### Text under study
Home Science/Health Shorter women live longer, it’s in their genes

Shorter women live longer, it’s in their genes

By IANS

Washington : Nature rewards shorter women with extra long lives, according to a new study.

Mutations in genes governing an important cell-signalling pathway influence human longevity, according to researchers at the Albert Einstein College of Medicine.

The study is based on a survey of more than 450 Ashkenazi (Eastern European) Jews aged between 95 and 110. It is the latest in the researchers’ ongoing search for genetic clues to longevity.

Findings of the study have been published in the latest issue of the Proceedings of the National Academy of Sciences.

Descended from a small group, Ashkenazis are more genetically uniform than other groups, making it easier to spot existing gene differences. In 2003, this study resulted in the first two “longevity genes” ever identified – findings that have since been validated by other research.

The latest study focussed on genes involved in the action of insulin-like growth factor (IGF-I), a hormone that is regulated by the human growth hormone. Affecting virtually every cell type in the body, IGF-I is crucially important for children’s growth and continues contributing to tissue synthesis into adulthood.

Animal research had shown that mutations to genes involved in the IGF-I signalling pathway cause two effects: Affected animals have impaired growth but also longer life spans.

So the Albert Einstein College scientists reasoned that altered signalling in this pathway might also influence human longevity.

They analysed IGF-I-related genetic variations in 384 Ashkenazi centenarians. And since plasma levels of IGF-I do not reflect their levels at a younger age, the researchers also looked at two other groups: their children, and a control group of other Ashkenazi counterparts with no history of longevity.

Remarkably, the centenarians’ female offspring had IGF-I plasma levels 35 percent higher than female controls, perhaps a sign that the body was compensating for a glitch in IGF-I signalling by secreting increased amounts of the hormone.

That suspicion was bolstered by two other findings: the daughters of centenarians were 2.5 cm shorter than female controls. Nir Barzilai of AECM pointed out that a drug that decreases IGF-I action is currently being tested as a cancer treatment and could be useful in delaying ageing.

### Excerpted records
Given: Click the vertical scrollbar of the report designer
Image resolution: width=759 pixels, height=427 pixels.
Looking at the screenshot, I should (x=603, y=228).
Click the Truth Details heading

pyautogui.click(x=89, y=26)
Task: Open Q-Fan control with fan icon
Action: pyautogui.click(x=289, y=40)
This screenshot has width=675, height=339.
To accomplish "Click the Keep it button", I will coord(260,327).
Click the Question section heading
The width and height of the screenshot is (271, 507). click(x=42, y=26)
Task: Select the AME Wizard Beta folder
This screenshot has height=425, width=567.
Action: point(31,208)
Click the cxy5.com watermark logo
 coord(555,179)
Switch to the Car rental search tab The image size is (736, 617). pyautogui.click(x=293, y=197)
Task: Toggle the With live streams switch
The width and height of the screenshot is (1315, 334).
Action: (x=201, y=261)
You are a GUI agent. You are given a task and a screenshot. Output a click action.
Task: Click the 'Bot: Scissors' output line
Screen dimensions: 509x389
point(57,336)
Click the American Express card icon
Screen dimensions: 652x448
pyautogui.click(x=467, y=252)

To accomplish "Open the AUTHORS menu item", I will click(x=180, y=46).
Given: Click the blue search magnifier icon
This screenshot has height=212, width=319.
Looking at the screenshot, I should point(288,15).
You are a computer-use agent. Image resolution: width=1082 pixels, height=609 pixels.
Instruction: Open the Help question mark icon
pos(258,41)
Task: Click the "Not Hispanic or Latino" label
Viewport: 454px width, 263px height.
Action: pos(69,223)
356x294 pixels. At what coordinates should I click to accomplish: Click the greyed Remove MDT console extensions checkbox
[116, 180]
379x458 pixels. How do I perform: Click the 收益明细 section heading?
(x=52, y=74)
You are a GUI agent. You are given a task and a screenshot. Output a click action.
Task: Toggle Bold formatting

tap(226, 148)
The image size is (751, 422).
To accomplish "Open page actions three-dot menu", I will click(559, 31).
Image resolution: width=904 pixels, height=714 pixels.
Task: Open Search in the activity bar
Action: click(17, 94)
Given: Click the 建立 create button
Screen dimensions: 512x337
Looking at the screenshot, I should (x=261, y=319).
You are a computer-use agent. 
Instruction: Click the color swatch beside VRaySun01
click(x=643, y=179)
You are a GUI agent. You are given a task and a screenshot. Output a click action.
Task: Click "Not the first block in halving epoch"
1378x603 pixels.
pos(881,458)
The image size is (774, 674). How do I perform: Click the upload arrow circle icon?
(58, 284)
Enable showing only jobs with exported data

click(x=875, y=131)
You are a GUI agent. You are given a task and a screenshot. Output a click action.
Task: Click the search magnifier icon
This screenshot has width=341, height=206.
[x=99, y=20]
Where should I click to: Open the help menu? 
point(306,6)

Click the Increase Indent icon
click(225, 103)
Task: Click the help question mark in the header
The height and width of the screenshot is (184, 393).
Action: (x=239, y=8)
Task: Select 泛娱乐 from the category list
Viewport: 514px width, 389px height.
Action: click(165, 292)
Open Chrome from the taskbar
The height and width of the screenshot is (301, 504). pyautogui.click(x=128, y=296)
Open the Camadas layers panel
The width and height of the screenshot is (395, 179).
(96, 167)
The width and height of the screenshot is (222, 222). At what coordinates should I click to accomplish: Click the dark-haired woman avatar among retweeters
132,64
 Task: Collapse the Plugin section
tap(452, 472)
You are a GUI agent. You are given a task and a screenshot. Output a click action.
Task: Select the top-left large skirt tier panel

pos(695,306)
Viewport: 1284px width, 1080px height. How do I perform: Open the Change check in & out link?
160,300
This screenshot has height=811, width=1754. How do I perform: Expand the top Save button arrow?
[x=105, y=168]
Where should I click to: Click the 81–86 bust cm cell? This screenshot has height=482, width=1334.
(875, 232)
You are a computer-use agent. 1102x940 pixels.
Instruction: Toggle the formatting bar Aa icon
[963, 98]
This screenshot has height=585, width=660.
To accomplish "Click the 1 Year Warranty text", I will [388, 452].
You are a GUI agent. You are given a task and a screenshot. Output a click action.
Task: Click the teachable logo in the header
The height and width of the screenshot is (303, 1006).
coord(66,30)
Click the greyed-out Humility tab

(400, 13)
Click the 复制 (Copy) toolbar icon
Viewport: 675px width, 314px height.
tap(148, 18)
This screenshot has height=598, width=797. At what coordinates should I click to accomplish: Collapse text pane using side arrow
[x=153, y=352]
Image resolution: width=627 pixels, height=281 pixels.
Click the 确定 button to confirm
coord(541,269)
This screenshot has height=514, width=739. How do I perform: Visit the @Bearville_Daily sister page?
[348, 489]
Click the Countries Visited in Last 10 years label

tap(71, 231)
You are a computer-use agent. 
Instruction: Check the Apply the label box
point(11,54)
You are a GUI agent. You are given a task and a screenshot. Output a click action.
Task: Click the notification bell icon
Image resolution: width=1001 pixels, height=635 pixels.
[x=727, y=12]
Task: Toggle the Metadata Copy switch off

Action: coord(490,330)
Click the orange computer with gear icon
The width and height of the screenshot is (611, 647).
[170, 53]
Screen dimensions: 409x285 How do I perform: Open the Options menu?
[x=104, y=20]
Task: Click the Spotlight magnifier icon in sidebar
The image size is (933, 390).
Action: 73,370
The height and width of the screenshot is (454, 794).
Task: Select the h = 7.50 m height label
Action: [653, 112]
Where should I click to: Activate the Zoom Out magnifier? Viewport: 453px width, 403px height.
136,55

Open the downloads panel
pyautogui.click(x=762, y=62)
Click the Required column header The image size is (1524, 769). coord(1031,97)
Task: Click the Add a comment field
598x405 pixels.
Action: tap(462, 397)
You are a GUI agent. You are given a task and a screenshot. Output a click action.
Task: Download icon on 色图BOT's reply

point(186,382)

### Assigned task 1
Reproduce a passage from the article on shorter women's longevity word for word, starting at "The latest study" and ending at "synthesis into adulthood.".
### Assigned task 2
Turn the paragraph of the article on shorter women's longevity that opens "They analysed IGF-I-related genetic variations" into a bulleted list that keeps its main facts.

### Exercise solution 1
The latest study focussed on genes involved in the action of insulin-like growth factor (IGF-I), a hormone that is regulated by the human growth hormone. Affecting virtually every cell type in the body, IGF-I is crucially important for children’s growth and continues contributing to tissue synthesis into adulthood.

### Exercise solution 2
- The researchers analyzed IGF-I-related genetic variations in 384 Ashkenazi centenarians.
- Plasma IGF-I levels do not reflect levels at a younger age, so they also studied two other groups:
  - the centenarians' children
  - a control group of other Ashkenazi counterparts with no history of longevity